**GOAL OF THE EXERCISE**
Output every line of the listing below as a JSON list of strings, one string per line, leaving out blank lines.

**RECORDS TO PROCESS**
+ + + + +
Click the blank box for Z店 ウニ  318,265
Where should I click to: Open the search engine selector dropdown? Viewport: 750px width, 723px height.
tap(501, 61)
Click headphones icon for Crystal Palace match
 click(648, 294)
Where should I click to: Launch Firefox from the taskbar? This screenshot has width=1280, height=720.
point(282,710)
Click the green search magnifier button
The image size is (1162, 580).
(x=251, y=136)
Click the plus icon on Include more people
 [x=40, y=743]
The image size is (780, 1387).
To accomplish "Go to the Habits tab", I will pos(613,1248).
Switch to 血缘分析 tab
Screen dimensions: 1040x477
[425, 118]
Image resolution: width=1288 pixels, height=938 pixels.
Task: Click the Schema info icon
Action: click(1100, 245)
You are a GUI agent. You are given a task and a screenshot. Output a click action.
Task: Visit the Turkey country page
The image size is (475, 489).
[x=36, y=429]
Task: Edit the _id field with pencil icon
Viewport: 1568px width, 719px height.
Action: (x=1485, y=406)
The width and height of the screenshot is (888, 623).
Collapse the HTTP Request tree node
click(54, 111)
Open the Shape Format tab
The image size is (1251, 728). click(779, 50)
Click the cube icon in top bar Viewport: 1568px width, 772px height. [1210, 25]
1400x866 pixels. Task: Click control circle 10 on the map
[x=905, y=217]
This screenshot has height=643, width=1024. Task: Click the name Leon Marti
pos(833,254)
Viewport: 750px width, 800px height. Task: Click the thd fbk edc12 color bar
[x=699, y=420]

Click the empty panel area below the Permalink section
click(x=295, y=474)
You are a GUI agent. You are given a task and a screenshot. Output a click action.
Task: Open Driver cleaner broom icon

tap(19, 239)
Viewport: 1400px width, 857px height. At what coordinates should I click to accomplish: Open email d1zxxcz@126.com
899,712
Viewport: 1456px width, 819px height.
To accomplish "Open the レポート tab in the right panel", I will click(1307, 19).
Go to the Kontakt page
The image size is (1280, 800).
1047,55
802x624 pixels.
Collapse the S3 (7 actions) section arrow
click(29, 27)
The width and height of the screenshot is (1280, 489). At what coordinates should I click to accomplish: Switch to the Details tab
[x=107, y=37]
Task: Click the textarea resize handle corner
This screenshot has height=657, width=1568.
+ + + + +
**TASK RESPONSE**
[
  "Click the blank box for Z店 ウニ  318,265",
  "Where should I click to: Open the search engine selector dropdown? Viewport: 750px width, 723px height.",
  "tap(501, 61)",
  "Click headphones icon for Crystal Palace match",
  " click(648, 294)",
  "Where should I click to: Launch Firefox from the taskbar? This screenshot has width=1280, height=720.",
  "point(282,710)",
  "Click the green search magnifier button",
  "The image size is (1162, 580).",
  "(x=251, y=136)",
  "Click the plus icon on Include more people",
  " [x=40, y=743]",
  "The image size is (780, 1387).",
  "To accomplish \"Go to the Habits tab\", I will pos(613,1248).",
  "Switch to 血缘分析 tab",
  "Screen dimensions: 1040x477",
  "[425, 118]",
  "Image resolution: width=1288 pixels, height=938 pixels.",
  "Task: Click the Schema info icon",
  "Action: click(1100, 245)",
  "You are a GUI agent. You are given a task and a screenshot. Output a click action.",
  "Task: Visit the Turkey country page",
  "The image size is (475, 489).",
  "[x=36, y=429]",
  "Task: Edit the _id field with pencil icon",
  "Viewport: 1568px width, 719px height.",
  "Action: (x=1485, y=406)",
  "The width and height of the screenshot is (888, 623).",
  "Collapse the HTTP Request tree node",
  "click(54, 111)",
  "Open the Shape Format tab",
  "The image size is (1251, 728). click(779, 50)",
  "Click the cube icon in top bar Viewport: 1568px width, 772px height. [1210, 25]",
  "1400x866 pixels. Task: Click control circle 10 on the map",
  "[x=905, y=217]",
  "This screenshot has height=643, width=1024. Task: Click the name Leon Marti",
  "pos(833,254)",
  "Viewport: 750px width, 800px height. Task: Click the thd fbk edc12 color bar",
  "[x=699, y=420]",
  "Click the empty panel area below the Permalink section",
  "click(x=295, y=474)",
  "You are a GUI agent. You are given a task and a screenshot. Output a click action.",
  "Task: Open Driver cleaner broom icon",
  "tap(19, 239)",
  "Viewport: 1400px width, 857px height. At what coordinates should I click to accomplish: Open email d1zxxcz@126.com",
  "899,712",
  "Viewport: 1456px width, 819px height.",
  "To accomplish \"Open the レポート tab in the right panel\", I will click(1307, 19).",
  "Go to the Kontakt page",
  "The image size is (1280, 800).",
  "1047,55",
  "802x624 pixels.",
  "Collapse the S3 (7 actions) section arrow",
  "click(29, 27)",
  "The width and height of the screenshot is (1280, 489). At what coordinates should I click to accomplish: Switch to the Details tab",
  "[x=107, y=37]",
  "Task: Click the textarea resize handle corner",
  "This screenshot has height=657, width=1568."
]